3. Colour photography, Colorado locations? The western atmosphere? The frontier towns, the mountains, the railroads, the bridges? The steam trains?
4. The plausibility of the plot - a slice of Americana adapted for satirical western? Characters, situations, atmosphere?
5. Kit as heroine? Her grandfather teaching her to shoot? His role as marshall? Her being the deputy? Her tough attitude especially towards Johnnie? her getting the job done? Fascination with the show and with Johnnie? The attraction of Dakota and believing him? The humour about her being a woman and the talk about sex with Grandpa? her falling in love, getting the job done? The humorous ending with Johnnie on the go but with wife and family and home to return to? A vigorous American heroine?
6. Johnnie as hero? the only passenger on the train, his encounter with the gang, his being run out of town, his being the necessary passenger? his attraction towards Kit? Rivalry with Dakota? Getting the train through? Getting the boundaries of the town changed? A pleasant hero - even to song and dance?
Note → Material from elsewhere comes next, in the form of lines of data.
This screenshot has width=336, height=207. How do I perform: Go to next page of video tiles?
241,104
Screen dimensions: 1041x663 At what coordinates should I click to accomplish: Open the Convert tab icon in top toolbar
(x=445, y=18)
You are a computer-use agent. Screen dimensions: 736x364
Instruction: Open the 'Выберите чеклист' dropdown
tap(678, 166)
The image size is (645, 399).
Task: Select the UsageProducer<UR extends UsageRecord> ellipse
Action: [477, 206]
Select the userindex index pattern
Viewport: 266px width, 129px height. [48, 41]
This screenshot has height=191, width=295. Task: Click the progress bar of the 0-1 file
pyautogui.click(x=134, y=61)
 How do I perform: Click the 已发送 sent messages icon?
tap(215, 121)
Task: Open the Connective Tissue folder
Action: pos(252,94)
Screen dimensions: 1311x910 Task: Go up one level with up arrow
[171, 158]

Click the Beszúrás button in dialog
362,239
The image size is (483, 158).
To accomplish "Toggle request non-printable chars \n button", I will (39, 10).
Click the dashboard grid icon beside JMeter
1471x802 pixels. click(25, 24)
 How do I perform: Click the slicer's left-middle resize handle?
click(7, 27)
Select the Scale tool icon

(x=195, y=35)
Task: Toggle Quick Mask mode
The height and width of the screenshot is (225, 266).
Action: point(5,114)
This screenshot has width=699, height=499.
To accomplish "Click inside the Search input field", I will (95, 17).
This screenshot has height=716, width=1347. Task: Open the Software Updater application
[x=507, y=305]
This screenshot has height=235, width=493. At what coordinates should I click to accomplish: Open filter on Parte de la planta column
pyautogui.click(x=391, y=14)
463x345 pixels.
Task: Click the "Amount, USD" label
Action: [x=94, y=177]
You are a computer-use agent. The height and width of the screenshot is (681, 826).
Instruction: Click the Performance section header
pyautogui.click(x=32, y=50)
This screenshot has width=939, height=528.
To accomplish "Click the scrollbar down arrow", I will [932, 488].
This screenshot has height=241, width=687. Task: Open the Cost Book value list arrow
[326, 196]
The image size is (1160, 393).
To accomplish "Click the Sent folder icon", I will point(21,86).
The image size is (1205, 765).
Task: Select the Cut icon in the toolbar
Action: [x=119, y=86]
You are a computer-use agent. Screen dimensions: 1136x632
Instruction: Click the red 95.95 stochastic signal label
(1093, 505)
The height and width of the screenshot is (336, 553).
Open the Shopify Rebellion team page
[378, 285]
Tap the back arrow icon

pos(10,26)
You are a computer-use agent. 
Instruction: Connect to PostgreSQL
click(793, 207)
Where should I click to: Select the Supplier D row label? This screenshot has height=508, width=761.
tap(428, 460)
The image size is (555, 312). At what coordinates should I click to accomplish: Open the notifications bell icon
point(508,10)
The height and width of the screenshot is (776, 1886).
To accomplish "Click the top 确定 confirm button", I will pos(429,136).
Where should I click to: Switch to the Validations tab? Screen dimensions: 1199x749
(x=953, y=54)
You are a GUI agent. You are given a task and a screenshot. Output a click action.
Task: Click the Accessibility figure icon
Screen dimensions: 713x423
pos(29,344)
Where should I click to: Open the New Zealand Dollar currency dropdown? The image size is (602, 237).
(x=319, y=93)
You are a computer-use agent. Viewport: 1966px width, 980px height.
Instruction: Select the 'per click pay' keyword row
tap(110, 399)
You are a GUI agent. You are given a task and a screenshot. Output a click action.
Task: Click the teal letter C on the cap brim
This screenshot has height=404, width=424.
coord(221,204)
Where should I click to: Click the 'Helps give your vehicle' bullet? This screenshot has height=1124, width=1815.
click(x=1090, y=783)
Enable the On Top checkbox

7. Dakota as villain? rough and tumble, fights especially on the train roof? The stage coach company and the villains?
8. Johnnie's link with the Indians and the humorous backing of the Indians?
9. The train driver and his devotion to his train, getting it through? Walter Brennan and his humorous touches?
10. The glamour of the dancing girls and the concert in the middle of the wilds?
11. The way of life of the frontier towns? Law and order, violence for greed, heroes and heroines, the opening up of the west by trains? A pleasant look at American history through a comedy western?